DIY Crème Fraîche – and Kohlrabi Salad

 

Or, why I like The Joy Of Cooking so much.

 

creme fraiche and kohlrabi

I know, it looks like strange bedfellows, but keep reading . . .

 

If you’ve never had crème fraîche, I recommend trying it.  It’s kind of like sour cream, but a little less sour and much more subtly flavored.  And expensive, at least here.  It’s a cultured food, so we figured that if some of the cultures are still active, we might be able to get more crème fraîche by adding some of what we had to some plain cream.  Good quality organic heavy cream is about 1/4 the price per ounce of crème fraîche, at least in Flagstaff, AZ.

And in fact, if you look up crème fraîche in the KNOW YOUR INGREDIENTS section at the back of The Joy of Cooking (I love that part of the book), they suggest as a substitute: adding one tablespoon of buttermilk to one cup of heavy cream, warming it to 110° F on the stove, and then pouring in into a jar, letting it set loosely covered “until the cream has thickened and has a pleasant mildly sour flavor,” anywhere from 6 hours to 3 days.

We tried the same thing, using one tablespoon of store-bought crème fraîche to one cup of cream.  And, almost three days later, tada!  It’s funny because it looks like nothing is happening for quite a while, the cream still very liquid, and then finally a few more solid clumps appear, and the then bam! it’s done.  Once it gets as thick and mildly sour as you would like, store it in the fridge to keep it from becoming overly acidic.

These directions say to leave it in a warm place while the cultures are working.  Our house is short on warm places in the winter, so the first time I tried it, I left the little jar near the stove, figuring that whenever I heated something up it would get a little warmth.  That was the time it took almost the whole three days, but definitely worked.  The next time, I actually forgot to heat it at the beginning, I just added 1 tablespoon of the first batch to one cup of fresh cream and stirred it around.  I thought it might benefit from a warmer place, so I put it in the middle of the burners on the stove as I was cooking dinner, checking from time to time to make sure the jar was getting warm, but not hot, and to rotate it around a bit.  That time the whole jar had become thick crème fraîche by the next morning!

 

kohlrabi salad

 

Ok, so once you have some crème fraîche, kohlrabi is probably not the first thing you are inspired to put it on.  Dolloped in soup or on waffles might sound more luscious, and both are wonderful.  But, if you’ve never had kohlrabi, I definitely recommend it.  It’s one of those winter vegetables that looks knobbly and scary on the outside, but on the inside has a lovely subtle flavor, in this case a little cabbage, a little nutty, and quite good.

◆ **Activity 1**
In the crème fraîche post, how much buttermilk does The Joy of Cooking suggest adding to one cup of heavy cream?
◆ **Activity 2**
Repeat the stretch of the crème fraîche post from "These directions say" through "the next morning!".
The records have nothing to do with the crème fraîche post.

◆ **Dataset records**
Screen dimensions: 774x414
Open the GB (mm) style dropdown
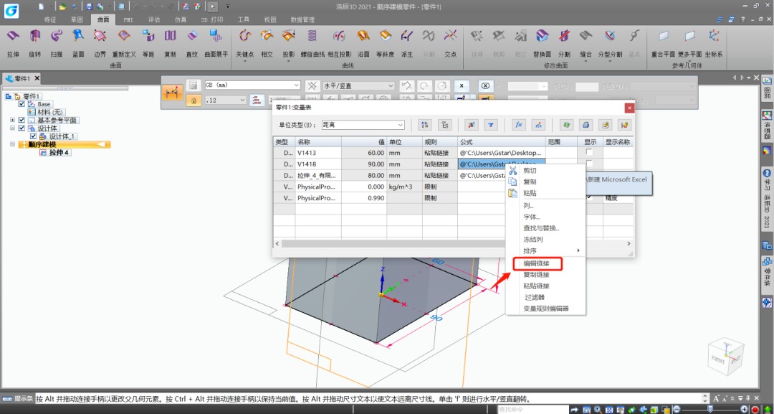tap(252, 85)
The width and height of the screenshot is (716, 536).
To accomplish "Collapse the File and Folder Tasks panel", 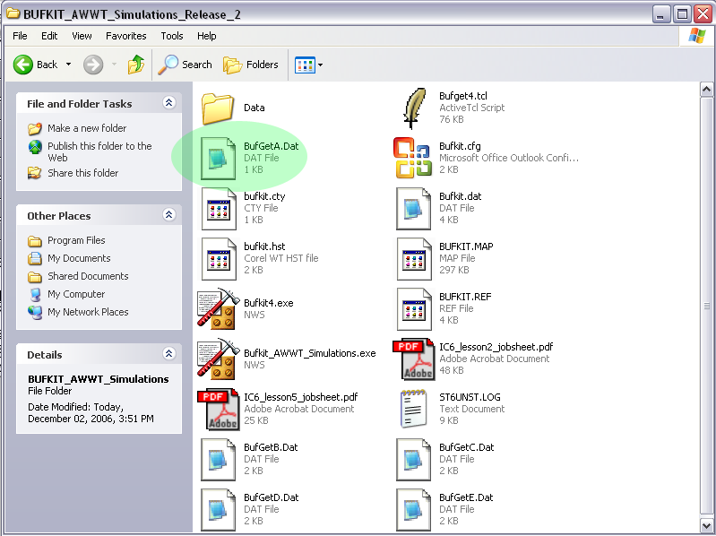I will click(168, 104).
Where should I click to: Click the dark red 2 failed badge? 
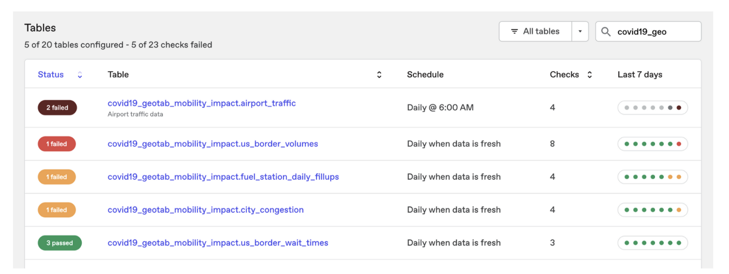tap(57, 108)
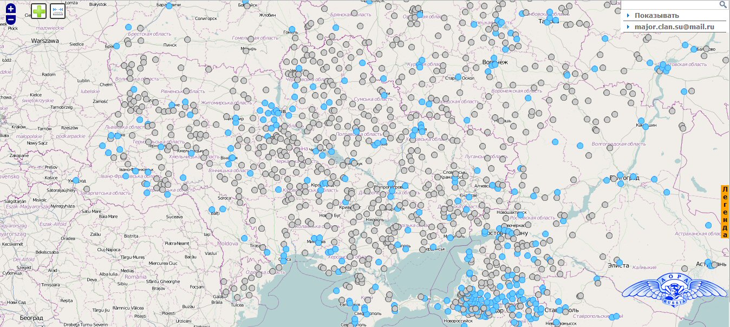This screenshot has width=730, height=327.
Task: Click the blue marker near Moldova label
Action: (x=244, y=238)
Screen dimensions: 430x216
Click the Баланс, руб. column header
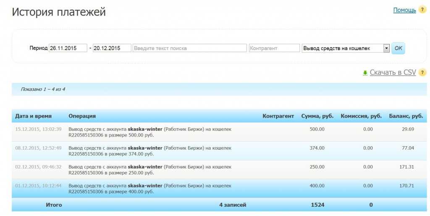pyautogui.click(x=406, y=116)
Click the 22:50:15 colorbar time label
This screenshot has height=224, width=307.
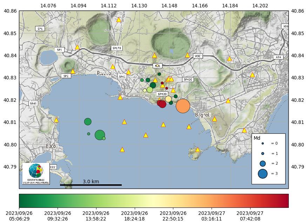(173, 216)
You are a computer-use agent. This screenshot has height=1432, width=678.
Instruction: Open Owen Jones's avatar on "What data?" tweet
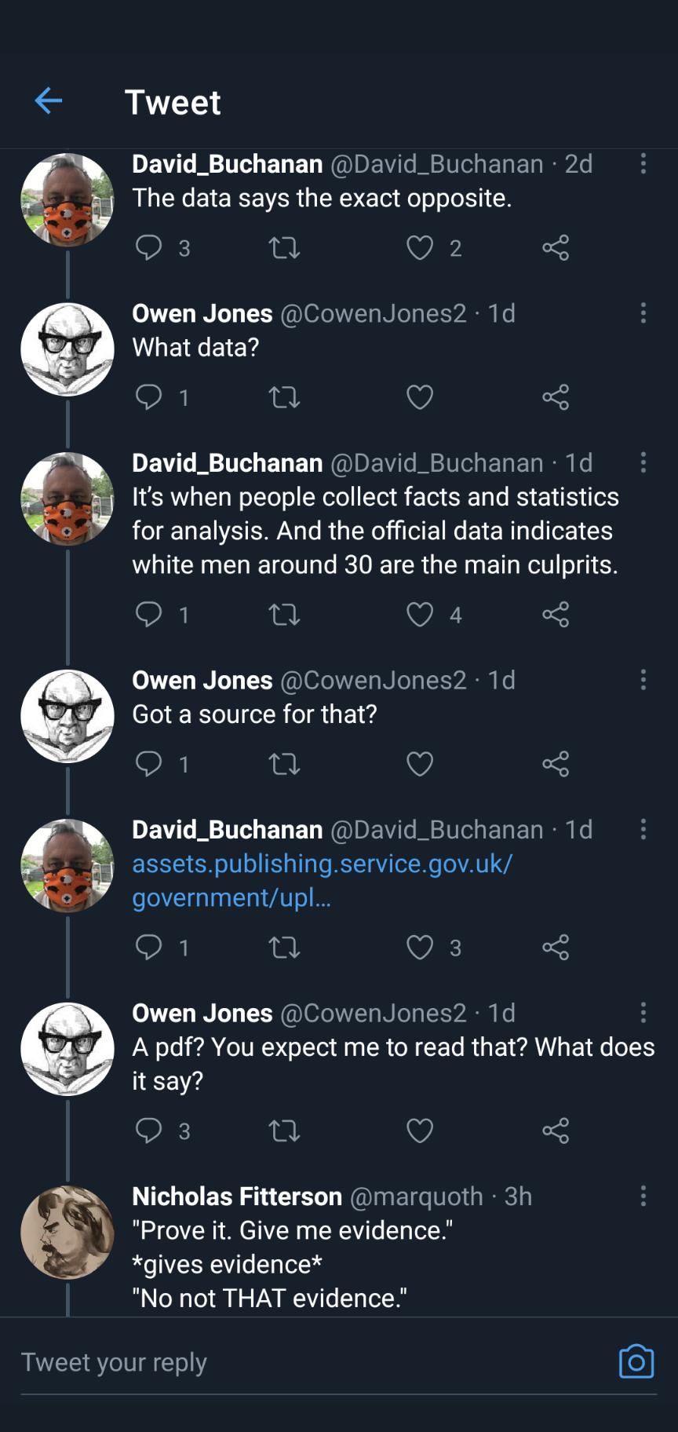67,349
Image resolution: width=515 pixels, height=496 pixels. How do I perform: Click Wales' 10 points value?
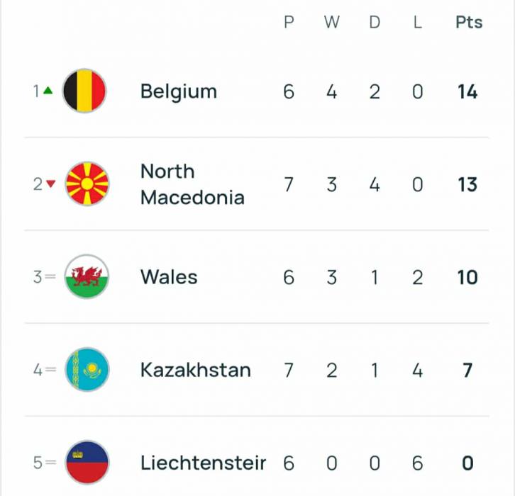click(x=467, y=277)
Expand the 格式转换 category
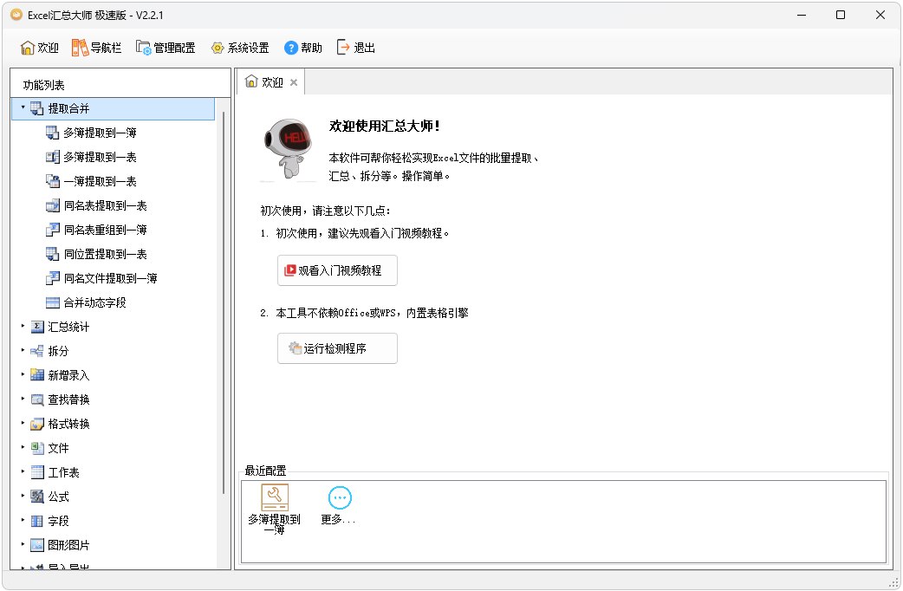The width and height of the screenshot is (903, 591). coord(54,424)
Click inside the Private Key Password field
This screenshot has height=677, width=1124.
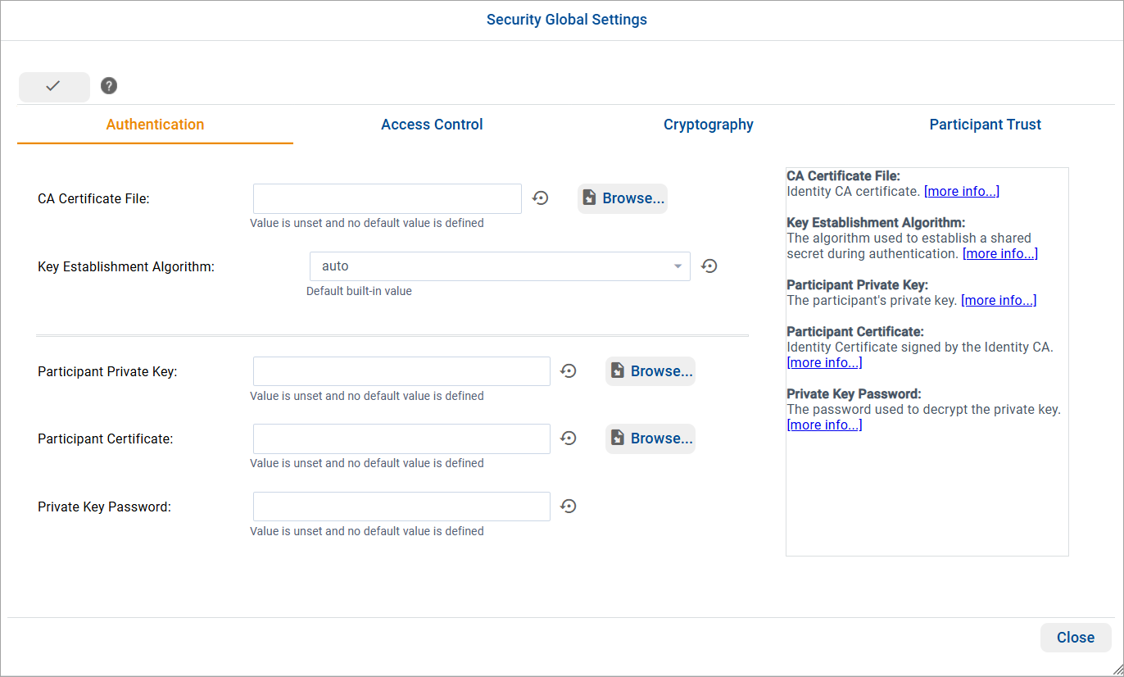(x=401, y=506)
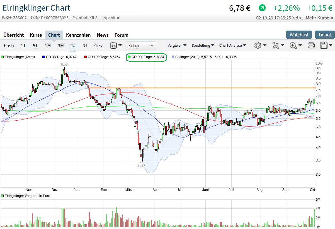Toggle the GD 100 Tage legend entry

tap(102, 57)
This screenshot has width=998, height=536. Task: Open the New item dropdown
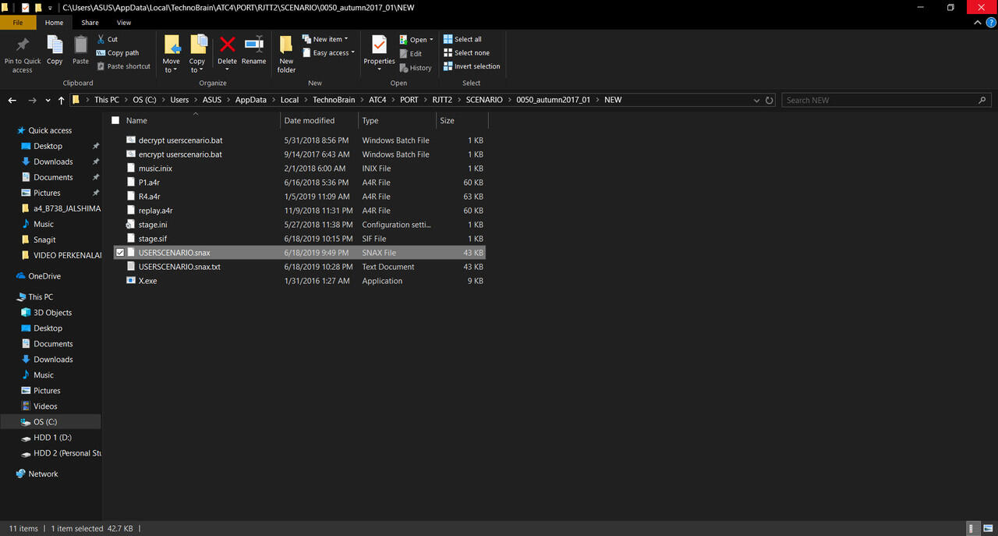tap(331, 39)
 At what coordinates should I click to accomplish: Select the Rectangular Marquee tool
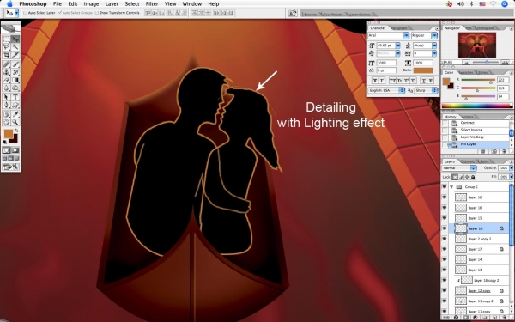(x=6, y=39)
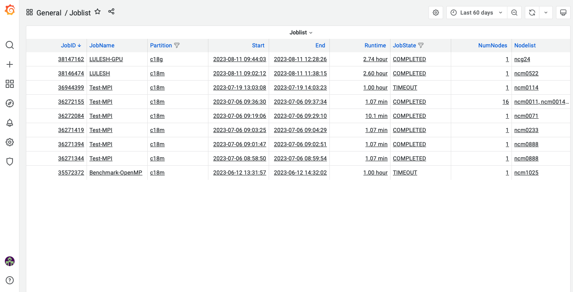573x292 pixels.
Task: Expand the Joblist panel title menu
Action: [x=301, y=32]
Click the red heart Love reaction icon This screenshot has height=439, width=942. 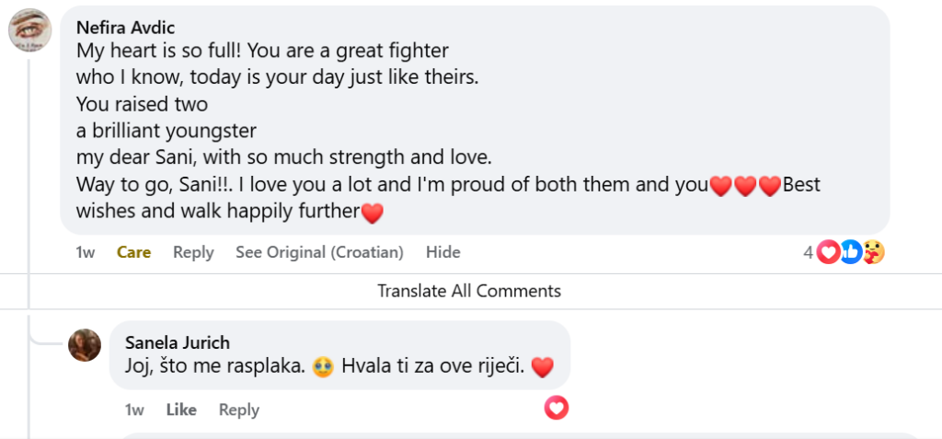click(829, 251)
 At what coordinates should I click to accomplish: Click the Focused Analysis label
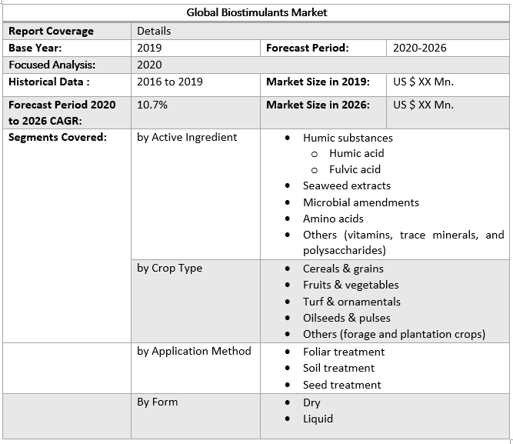(x=52, y=65)
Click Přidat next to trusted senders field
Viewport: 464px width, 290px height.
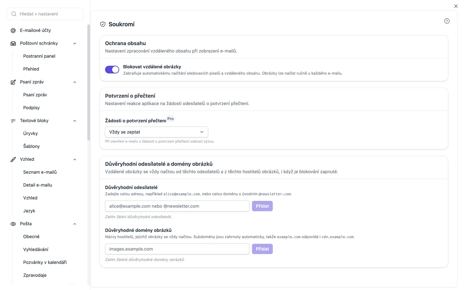(262, 206)
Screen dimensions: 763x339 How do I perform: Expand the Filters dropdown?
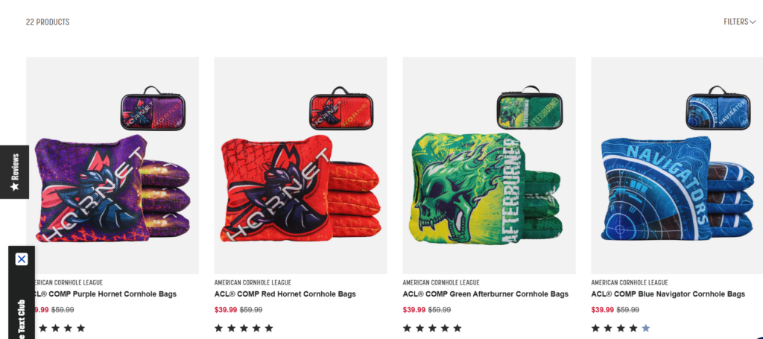click(739, 22)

◆ **Written reply 1**
One tablespoon.

◆ **Written reply 2**
These directions say to leave it in a warm place while the cultures are working.  Our house is short on warm places in the winter, so the first time I tried it, I left the little jar near the stove, figuring that whenever I heated something up it would get a little warmth.  That was the time it took almost the whole three days, but definitely worked.  The next time, I actually forgot to heat it at the beginning, I just added 1 tablespoon of the first batch to one cup of fresh cream and stirred it around.  I thought it might benefit from a warmer place, so I put it in the middle of the burners on the stove as I was cooking dinner, checking from time to time to make sure the jar was getting warm, but not hot, and to rotate it around a bit.  That time the whole jar had become thick crème fraîche by the next morning!